Big guns commit to behavioural synthesis
Three major customers have expanded their adoption of Forte's Cynthesiser behavioural synthesis product by signing multiple-year licence agreements.
Three major customers - Hitachi, Canon and Sony - have expanded their adoption of Forte's Cynthesizer behavioural synthesis product by signing multiple-year licence agreements.
Cynthesizer was cited as a key part of the hardware and ESL design methodologies for synthesis of abstract C algorithms to high-quality RTL.
Hitachi first introduced Cynthesizer two years ago and adopted it for large-scale SoC design for its state of the art digital consumer electronics, aiming at ubiquitous society.

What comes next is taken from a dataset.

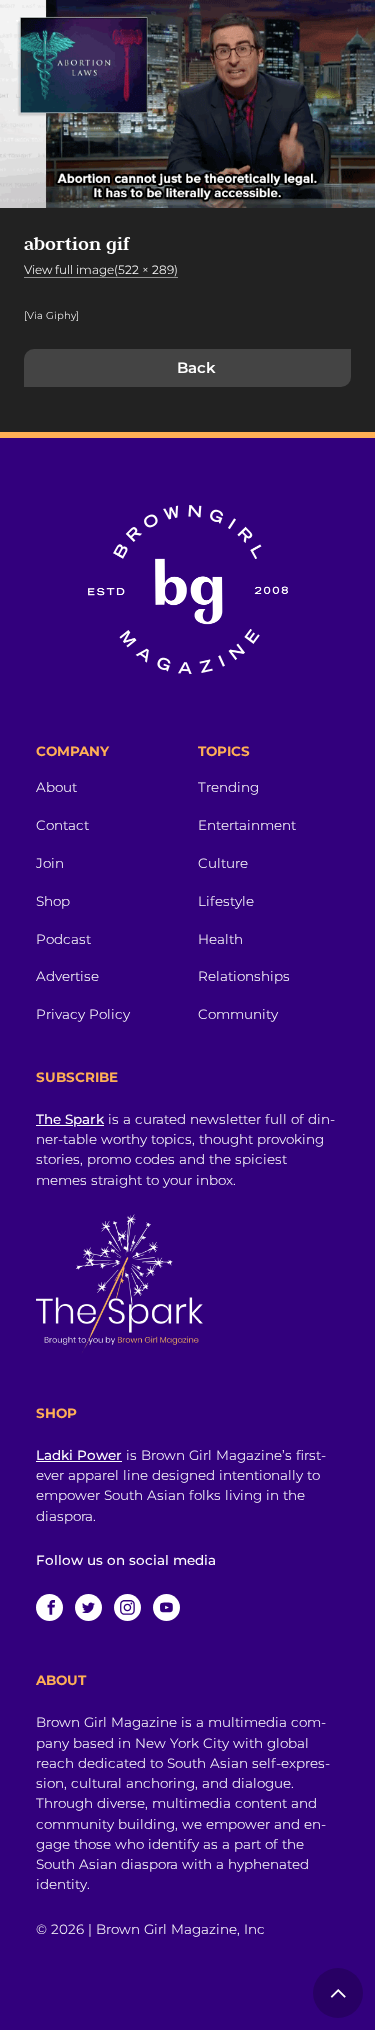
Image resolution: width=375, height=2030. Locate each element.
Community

After a successful completion of the first project, the company has now entered into a multiyear contract for both new and derivative products.
The Office Imaging Products System Development centre of Canon has been using Forte Cynthesizer for its large-scale SoC design for more than two years, with tape-outs in several projects.
Moving forward, the company will use SystemC in larger-scale SoC development projects and more designers will use Cynthesizer for TLM based verification and synthesis.
Sony Corporation was Forte's first customer and has been using Cynthesizer for production projects for more than four years.
The company has several SoCs already delivered and has records for tape-out.
Sony has also contributed to the improvement of the Cynthesizer design methodology through joint development projects aimed at increasing the breadth of target design applications as well as raising the level of abstraction available to the design teams.
"We are extremely proud and pleased that these three leading electronics companies in Japan have expanded their relationship with Forte", said Sean Dart, President and CEO of Forte.
"We benefit when our customers such as Canon, Hitachi and Sony contribute critical ideas to our behavioural synthesis leadership and we look forward to continued success together".